The aviation club in Garhoud, or aka as the Irish Village.....yes they do it

Now, I'm no expert, whither it's great or not, but looks pretty much decent.

Though go in the morning or afternoon, and stay away from the juices  and the ducks wandering around.


----------



## DkyDky (Feb 11, 2013)

I restrung my squash racket recently at Go Sport in MOE.

I'm no expert either, but I think they did a good job. They had at least a couple different squash strings to choose from.

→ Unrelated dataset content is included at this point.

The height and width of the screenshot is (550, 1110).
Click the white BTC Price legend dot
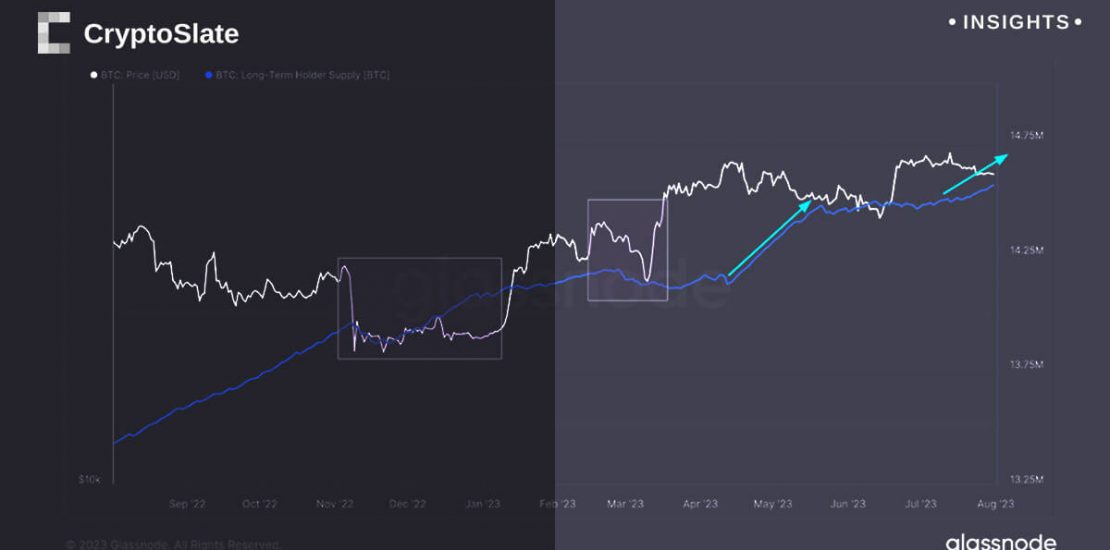coord(93,75)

Took three days I think, but you can pay 50 dhs extra and have it ready in a couple of hours.


----------



## DkyDky (Feb 11, 2013)

Update: Visited MOE yesterday and Go Sport has closed (some other sports shop opening soon), but I'm pretty sure that they restring rackets in Dubai Mall as well.


----------



## twowheelsgood (Feb 21, 2013)

Sign, 

My apologies. 

Have you considered asking a squash pro instead ?


----------



## Southak (Sep 13, 2010)

*Small update*

Decathlon in Mirdiff City Centre sell Ashworth Squash string (90 AED), as well as one or two other brands. Bought one piece from there.

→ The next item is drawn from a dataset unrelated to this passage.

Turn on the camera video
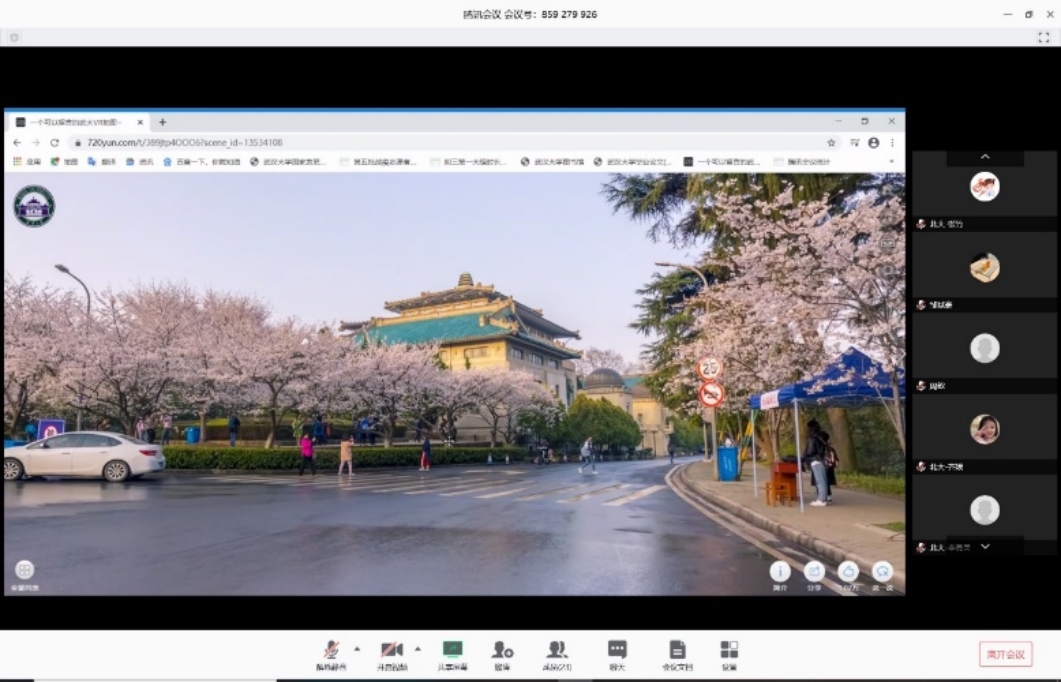Screen dimensions: 1061x682 tap(391, 650)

Also bought some Dunlop squash string from Sun & Sand Sports, much cheaper (15 AED) although it is "feel" string and I thought why not....ended up buying a new racket to as they were having a fab sales for Ramadan - half price on a lot of rackets. I bought a $170 Dunlop Biomimetic 130 racket for just $80.

So I'll re-string my "old" racket with the Dunlop and the new one with the Ashworth string and go from there.

Thanks all.


----------



## Southak (Sep 13, 2010)

DkyDky said:


> Update: Visited MOE yesterday and Go Sport has closed (some other sports shop opening soon), but I'm pretty sure that they restring rackets in Dubai Mall as well.


I think Go Sports has been taken over by a new franchise owner and they are closing some of the stores down.


----------



## Markgost (May 20, 2015)

*Squash racket restring*

Hi, can you confirm whether decathlon in Mirdiff do restring squash rackets? And what does it cost? Be good to know before I make a trip there next week, or if you have discovered any other places in Dubai that will do a good job?

Many thanks


----------



## LesFroggitts (Dec 30, 2013)

Markgost said:


> Hi, can you confirm whether decathlon in Mirdiff do restring squash rackets? And what does it cost? Be good to know before I make a trip there next week, or if you have discovered any other places in Dubai that will do a good job?
> 
> Many thanks


G.I.Y.F.......

Decathlon
Outdoor Sports Store
Address: Mirdif - Dubai - United Arab Emirates
*Phone:+971 4 283 9392*
Hours: Open today · 10:00 am – 10:00 pm


----------



## Markgost (May 20, 2015)

Thanks, I am aware of its location, number and opening hours but am more interested to know if someone out there has used their service and can recommend it?


----------



## LesFroggitts (Dec 30, 2013)

Markgost said:


> Thanks, I am aware of its location, number and opening hours but am more interested to know if someone out there has used their service and can recommend it?


Ah, but having brought up the old one year old thread you were, it seems, asking for a former customer (or even a current one) to *confirm* their abilities whereas those questions would have been easily answered by a phone call - hence my providing you with a contact number etc.


----------



## Markgost (May 20, 2015)

It sounds as if you work at decathlon! all I am interested in is an unbiased view of someone who can confirm that they restring rackets and do a good job. There is very little written on the net other than this post, which is why I have asked the question.


----------